Рассказ Константина Чадова с предисловием Максима Дремова.

События, разворачивающиеся в рассказе Константина Чадова, поначалу вызывают отклик узнавания — они напоминают зачин любого взятого наугад из множества фильма ужасов, рефлексирующего над цифровым страхом, или многочисленные истории о «файлах смерти» — ужасающие кадры погребают под собой порядок повседневности, предваряя приход некоей сущности, воскрешаемой к жизни сетевым ритуалом. Снафф Чадова, возникающий посреди скайп-разговора или рабочей сессии в Word, однако не служит ни предвестником большего зла, ни инструментом его трансляции в реальность — он выступает как непосредственный агент; сила, обладающая потенциалом организовывать коммуникацию геров, в том числе и самокоммуникацию — и чудовищные сдвиги разлагают реальность до пресловутой «каши», белого шума. Сцены боди-хоррора, порождающие ассоциации с финальными страницами «Истории глаза» Ж. Батая или любым наугад взятым пассажем из романов П. Гийота, тем страшней, что они транслируются не извне, а изнутри здешнего мира — подготовленный читатель может опознать в описанных видеороликах действительно существующие: например, задокументированную жестокую казнь российскими наёмниками террориста в Сирии; отличает Чадова от Батая и Гийота и физически ощутимая грань между эросом и танатосом — убийство и членовредительство не сосуществуют в тёплой и липкой луже всеобщего табу, но оказываются конфликтны — насилие разружает витальный пафос секса. Секс этот, впрочем, виртуален, как виртуально и экранное членовредительство — «миллиарды битых, лопнувших, рассеченных, вскрытых <...> пикселей». Всё чувственно постигаемое оказывается мучительным фантазмом, призванным заявить о нашей позиции в реальности что-то, что мы не готовы услышать.

Максим Дремов

 

Впервые это произошло, когда он разговаривал со своей девушкой по скайпу. В последний раз они виделись три недели назад — они жили в разных концах города, а лишних денег платить штраф, если их остановят и спросят, они не ответят — робкие, ими легко воспользоваться — лишних денег не было. Каждый второй вечер они звонили друг другу, рассказывали, иногда мастурбировали вместе, говорили напоследок: «Я тебя люблю». Так было и сегодня, но на 47:18 их разговора он поморщился и на секунду отвернулся.

— Что такое? — спросила она.

— Вроде ничего, ничего, — он обшаривал монитор испуганным взглядом.

Тело, почему-то кажется, что это малазиец, затянуло в дробилку или под вал.
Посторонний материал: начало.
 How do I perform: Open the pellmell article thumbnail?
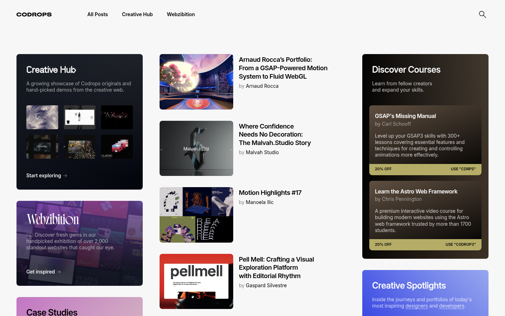[196, 281]
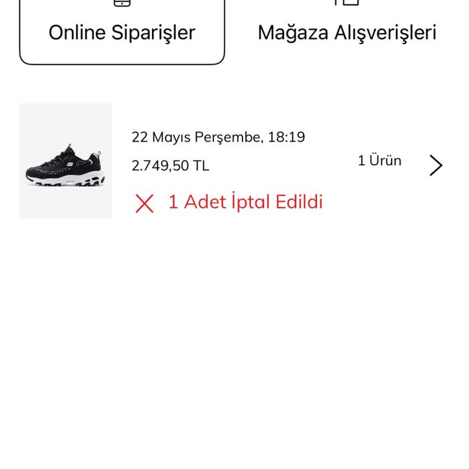Image resolution: width=469 pixels, height=469 pixels.
Task: Click the black sneaker product image
Action: (x=65, y=165)
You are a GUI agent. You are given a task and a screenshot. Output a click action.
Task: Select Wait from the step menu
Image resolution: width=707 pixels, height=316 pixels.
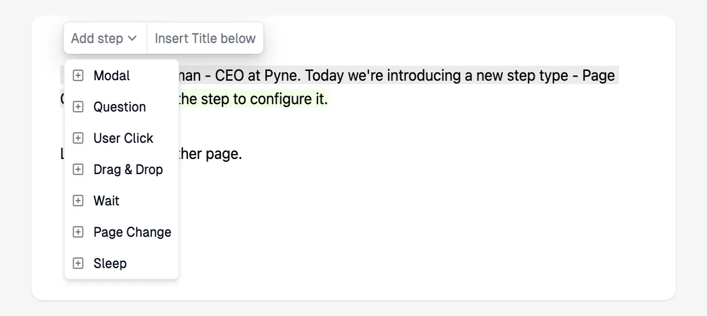tap(106, 201)
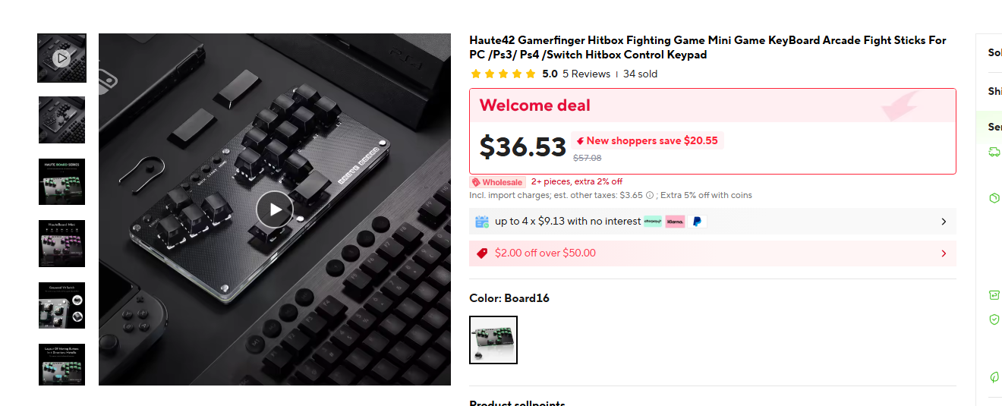View the Haute Board Series thumbnail
The width and height of the screenshot is (1002, 406).
(x=61, y=181)
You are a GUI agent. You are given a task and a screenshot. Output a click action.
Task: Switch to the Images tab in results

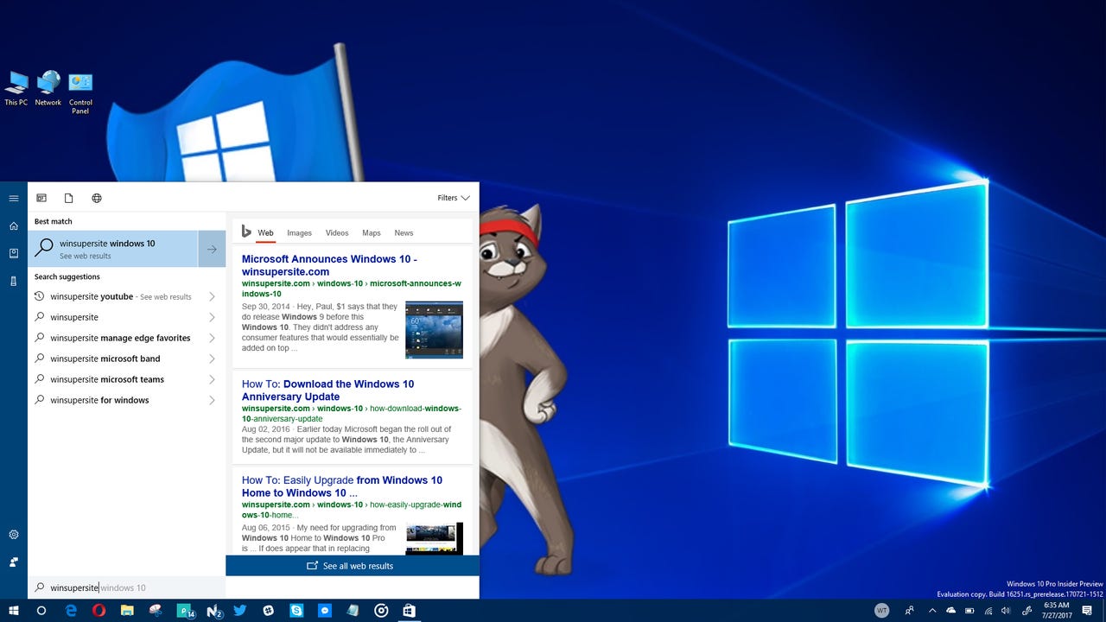(x=299, y=232)
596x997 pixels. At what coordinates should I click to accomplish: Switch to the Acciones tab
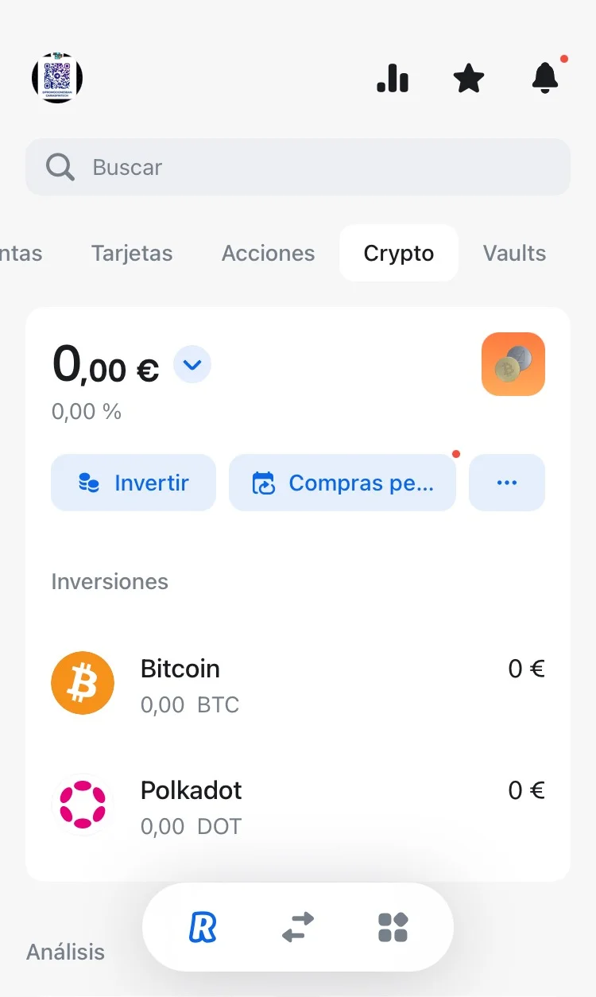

Механизм отключили, тело перемололо только наполовину, внутренности облепили шкив, собрались в углублении. Их так много, столько не вместится в одного человека. Голова мужчины откинулась, у него большой кадык, лица не видно, виден только подбородок, он туго обтянут кожей, проступает челюсть, темные впадины. Руками мужчина как будто упирается в механизм, стараясь его остановить. Одна рука сжата в кулак, но в ней нет силы, другая, расслабленная, лежит на борте — так непринужденно она могла бы свисать со столика в кафе. Правый нижний угол заслонил чей-то палец.

— Ты ничего не видела?

Она убрала прядь волос за ухо, улыбнулась и покачала головой. Ему стало не по себе, и он попросил:

— Скажи что-нибудь, не молчи.

— Ты сегодня какой-то странный, — снова улыбнулась, немота прошла.

— Мне кажется, нас взломали, давай перезапустим.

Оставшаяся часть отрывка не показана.